Jasmine Star 00:20:42 If I'm going to stay in the pit or if I'm going to get back on the climb. I don't know exactly what to say to somebody when they're out there trying to get on the climb, but what I can say is the things in the moment that I have decided now is the time that I work, now is the time that I explore. Now is the time that I test. Now is the time that I start asking people what are the greatest pressure points? Now is the time that I start studying other industry experts, other professionals. Now is the time that I start reading data and analytics. Now is the time I start asking myself, what is the thing that you want to do with your one wild, precious, amazing life? It is often times that the pit causes me to create a bigger dream for an ascension. My husband and my business partner has always looked at me and said, it is darkest before dawn when I think that things can't get worse. And then they do. He looks at me and he says it is darkest before dawn.

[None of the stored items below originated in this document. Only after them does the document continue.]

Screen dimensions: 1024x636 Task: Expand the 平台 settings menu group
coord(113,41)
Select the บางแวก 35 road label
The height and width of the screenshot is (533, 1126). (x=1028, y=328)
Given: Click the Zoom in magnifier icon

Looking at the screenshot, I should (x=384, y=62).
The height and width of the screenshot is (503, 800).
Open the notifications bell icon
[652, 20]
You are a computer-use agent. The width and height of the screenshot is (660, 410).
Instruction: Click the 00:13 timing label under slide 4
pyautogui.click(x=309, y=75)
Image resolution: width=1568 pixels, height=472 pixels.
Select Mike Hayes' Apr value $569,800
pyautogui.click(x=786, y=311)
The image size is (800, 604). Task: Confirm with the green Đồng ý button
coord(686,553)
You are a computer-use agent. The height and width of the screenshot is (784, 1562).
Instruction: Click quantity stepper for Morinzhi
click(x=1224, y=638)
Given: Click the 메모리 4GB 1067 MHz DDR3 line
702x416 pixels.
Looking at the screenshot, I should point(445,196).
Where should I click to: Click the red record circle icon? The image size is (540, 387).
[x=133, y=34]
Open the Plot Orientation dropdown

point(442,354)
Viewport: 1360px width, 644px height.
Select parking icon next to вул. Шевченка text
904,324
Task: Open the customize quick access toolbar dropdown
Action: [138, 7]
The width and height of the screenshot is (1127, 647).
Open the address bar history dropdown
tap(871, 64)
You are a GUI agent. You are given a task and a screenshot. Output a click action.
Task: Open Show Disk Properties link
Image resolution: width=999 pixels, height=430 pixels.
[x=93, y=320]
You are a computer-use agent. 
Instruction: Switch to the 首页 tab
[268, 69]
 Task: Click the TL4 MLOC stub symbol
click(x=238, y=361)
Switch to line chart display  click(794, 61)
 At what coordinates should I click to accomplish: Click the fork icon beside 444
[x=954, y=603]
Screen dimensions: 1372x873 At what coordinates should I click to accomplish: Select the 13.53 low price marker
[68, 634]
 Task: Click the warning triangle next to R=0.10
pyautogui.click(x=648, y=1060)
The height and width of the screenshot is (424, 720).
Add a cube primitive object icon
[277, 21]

Jasmine Star 00:21:33 If you are in the pit and you're looking for a way to get out, you have to first acknowledge that it is something you want to do and then acknowledge you are the person who has the power to get up and to get out from that. The second or third thing that I would do, first thing would be to acknowledge that you're in the pit. The second thing is to make the decision that you are the person who will get you out of the pit. And the third thing is simply start doing the work. And if you don't know the work you should be doing, then you say, I'm going to be testing and figuring out the things that I should be doing. I'm going to be testing ideas. I'm going to be testing philosophies, I'm going to be testing practices. I'm going to be testing myself along the way. And every step of the way. My whole focus right now is if I don't know what to pursue at this moment, I'm going to pursue me. I'm going to become the happiest, the most healed, the most elevated, the most purposeful person that I can do.
Jasmine Star 00:22:22 I am going to pursue me and pursue being at the highest rate that I could possibly be, so that when I do that, I understand, and I trust that the path will reveal itself in the right time. How do you get out of the pit? Number one acknowledge. Maybe it wasn't fair that you got there and it was beyond your control. Number two, say that you are in control and you could choose to get out if you so choose. Number three is to do the work and simply test. And number four, if you don't know what to do next, you don't know what to pursue. Pursue yourself. Pursue becoming an entirely different person so that you get an entirely different result so that the pit no longer looks like a pit. It looks like a place that catapulted you to the mountaintop, where you want to be, where you deserve to be, and where I hope you are. Thank you so much for listening to The Desmond Starr Show. These Q&A sessions could not be done without you, so thank you for the time, the energy.